[EAS] Health Care Costs -- What's Missing in the Debate
Peter J. Kindlmann
pjk at design.eng.yale.edu
Sat May 30 15:31:15 EDT 2009
Dear Friends and Colleagues -
With shock I realize that it has been almost
three months since my last mailing. A few of you
have inquired after my health. All is fine, I'm
glad to say.
I've been on a photographic project of the long
abandoned Bigelow Boiler Co., on River St. in New
Haven, CT, and also using this subject matter, so
different from my usual landscape photography, to
explore different aspects of printing. I'll tell
you more about that soon.
While on the subject of health, let me recommend
the finest article on health care costs I've read
to date, by Atul Gawande, in the current New
"Providing health care is like building a house.
The task requires experts, expensive equipment
and materials, and a huge amount of coördination.

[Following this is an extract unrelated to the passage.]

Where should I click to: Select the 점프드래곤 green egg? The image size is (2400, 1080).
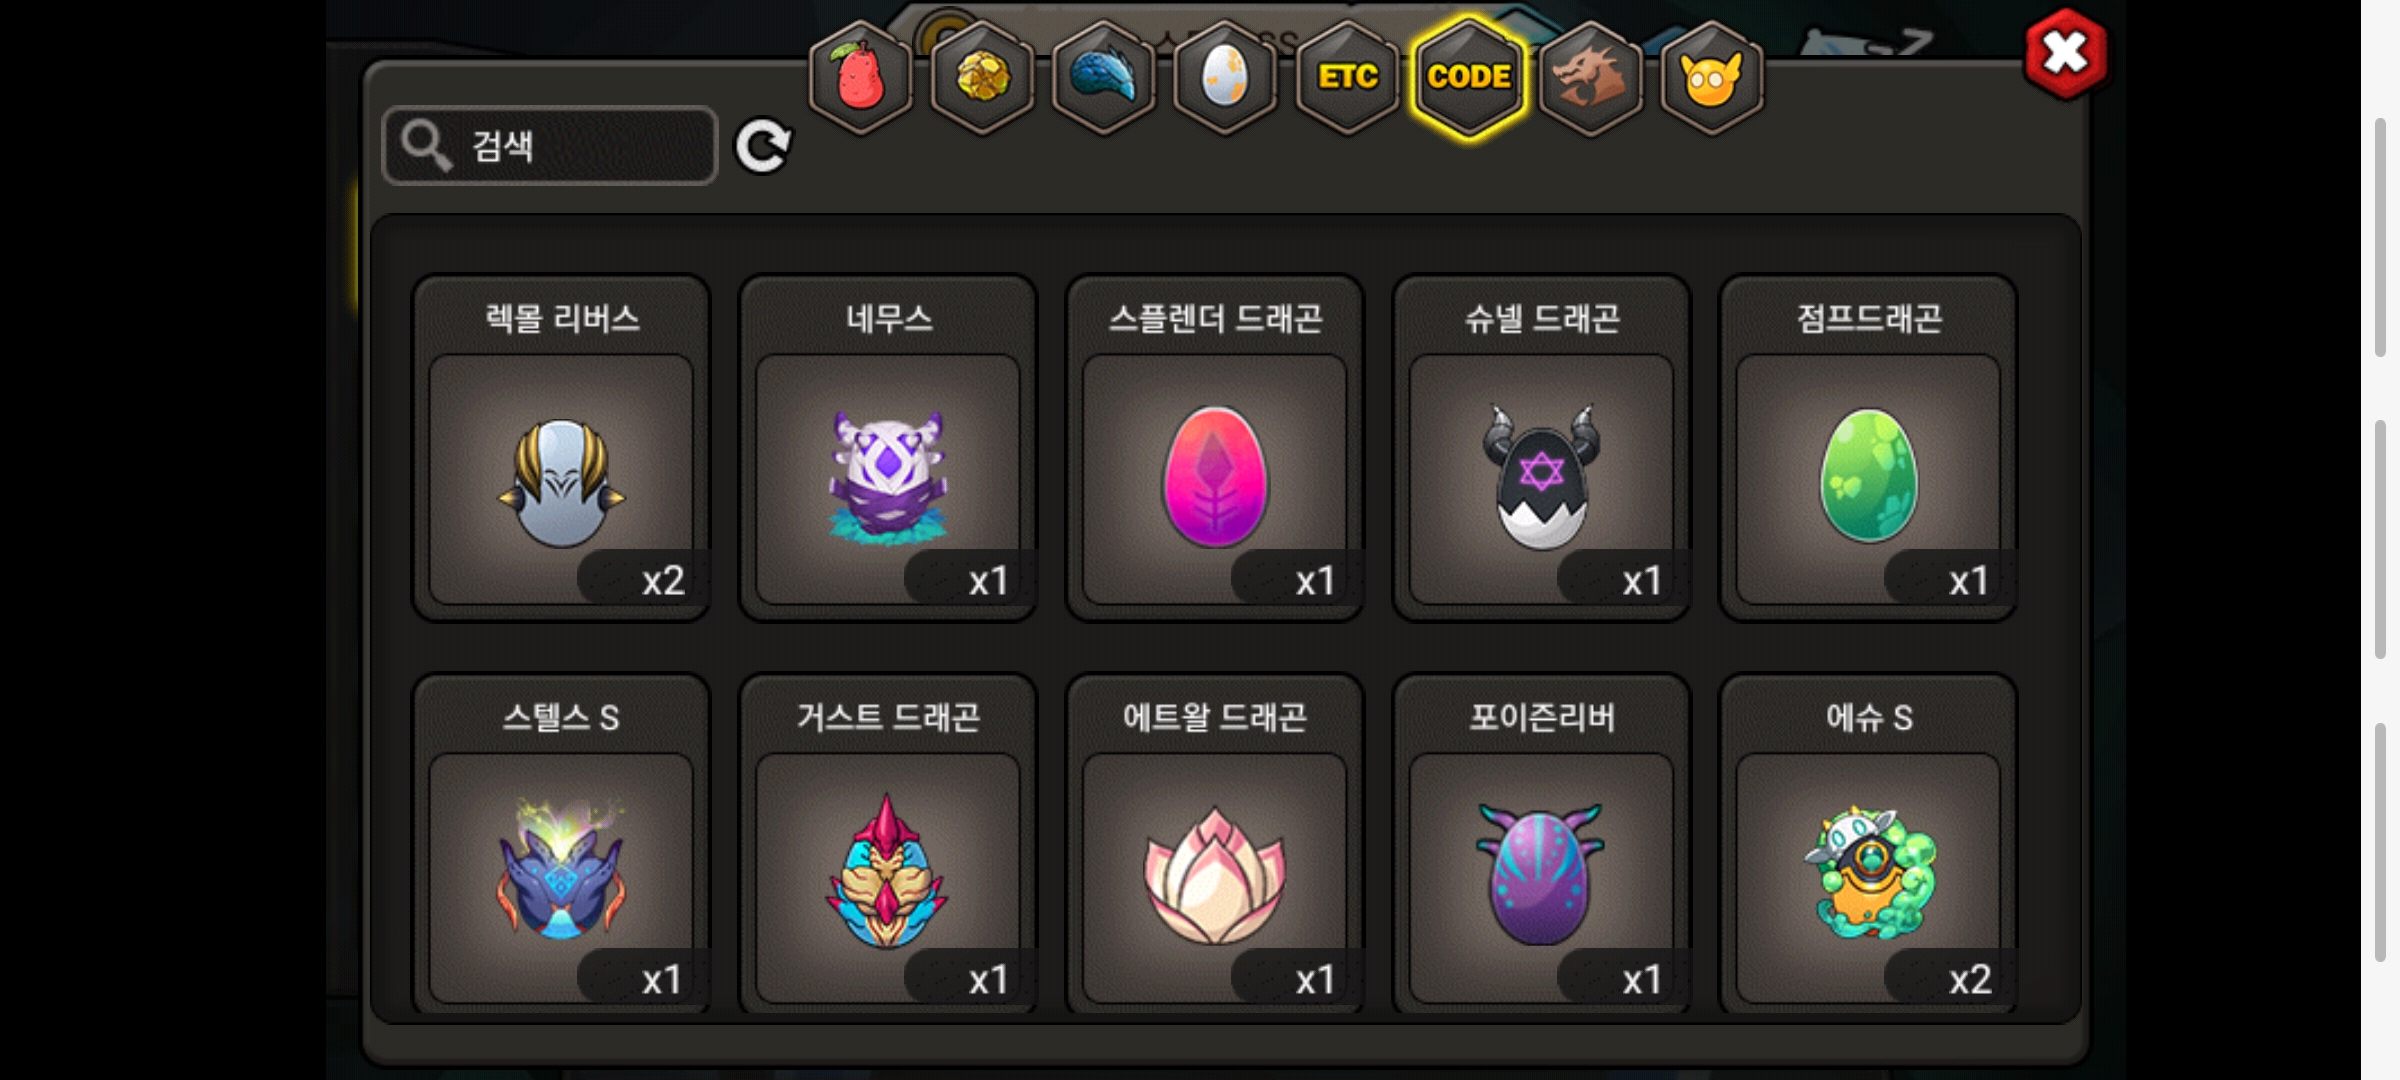[x=1868, y=448]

Imagine that, instead of paying a contractor to
pull a team together and keep them on track, you
paid an electrician for every outlet he
recommends, a plumber for every faucet, and a
carpenter for every cabinet. Would you be
surprised if you got a house with a thousand
outlets, faucets, and cabinets, at three times
the cost you expected, and the whole thing fell
apart a couple of years later? Getting the
country's best electrician on the job (he trained
at Harvard, somebody tells you) isn't going to
solve this problem. Nor will changing the person
who writes him the check.
This last point is vital. Activists and
policymakers spend an inordinate amount of time
arguing about whether the solution to high
medical costs is to have government or private
insurance companies write the checks. Here's how
this whole debate goes. Advocates of a public
option say government financing would save the
most money by having leaner administrative costs
and forcing doctors and hospitals to take lower
payments than they get from private insurance.

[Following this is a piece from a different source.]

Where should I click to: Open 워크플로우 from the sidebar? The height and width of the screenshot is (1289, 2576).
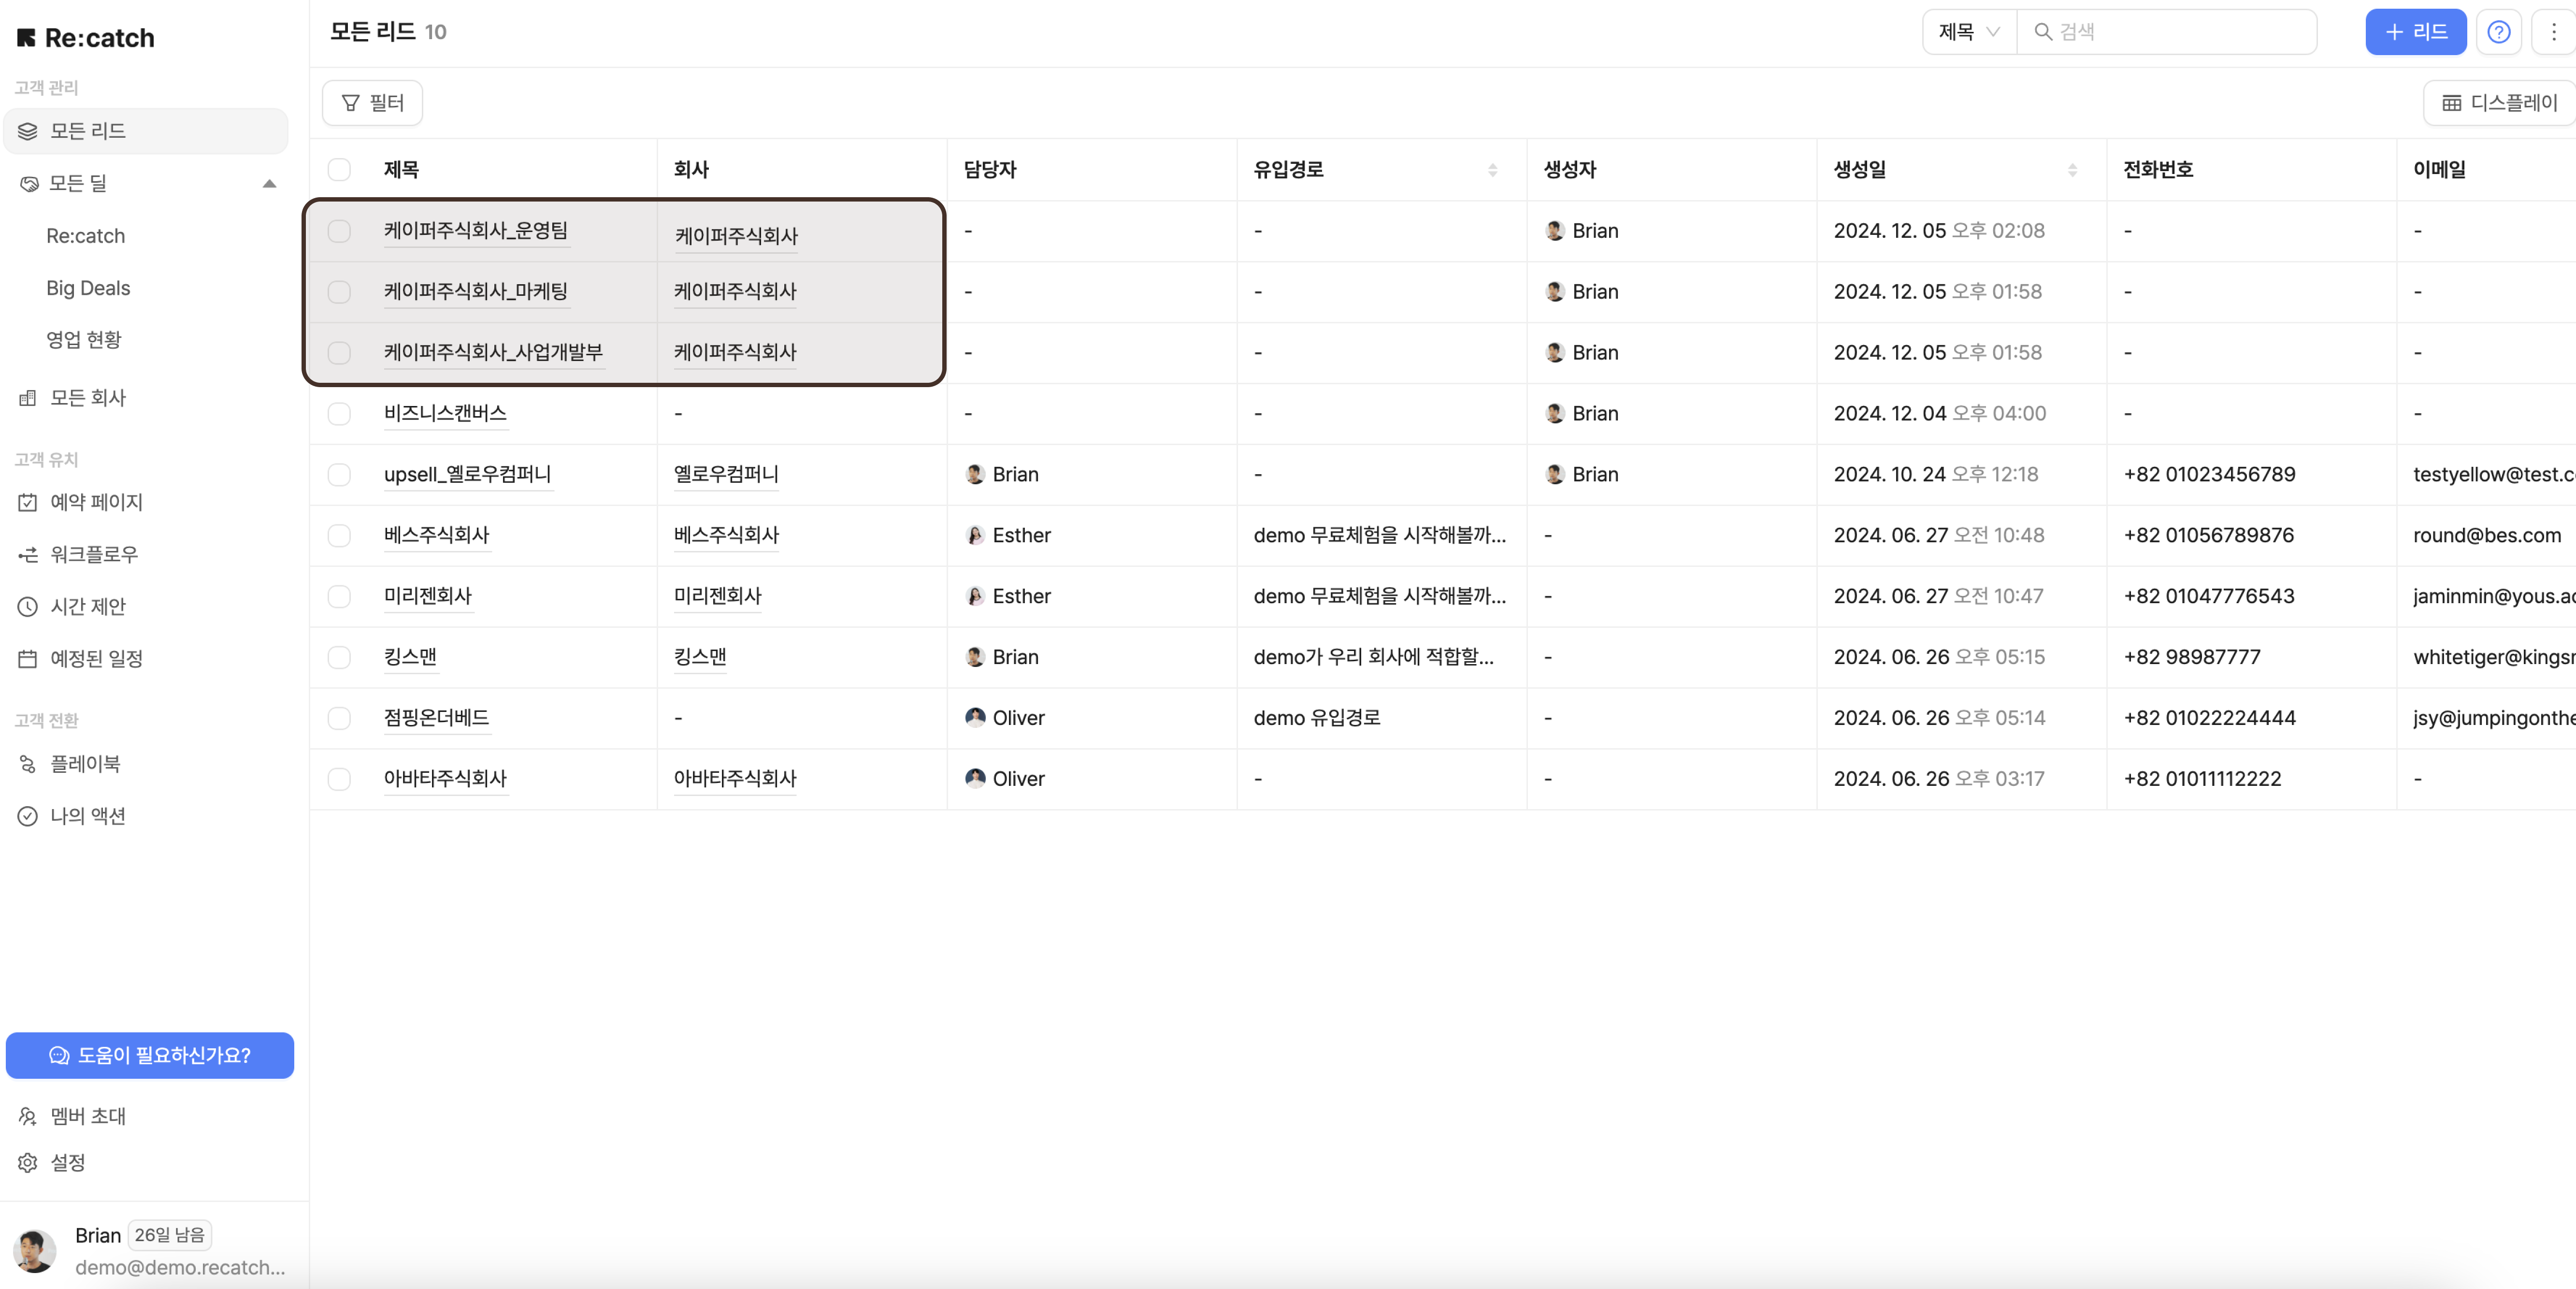point(94,554)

Opponents say doctors would skimp, quit, or game
the system, and make us wait in line for our
care; they maintain that private insurers are
better at policing doctors. No, the skeptics say:
all insurance companies do is reject applicants
who need health care and stall on paying their
bills. Then we have the economists who say that
the people who should pay the doctors are the
ones who use them. Have consumers pay with their
own dollars, make sure that they have some "skin
in the game," and then they'll get the care they
deserve. These arguments miss the main issue.
When it comes to making care better and cheaper,
changing who pays the doctor will make no more
difference than changing who pays the
electrician. The lesson of the high-quality,
low-cost communities is that someone has to be
accountable for the totality of care. Otherwise,
you get a system that has no brakes."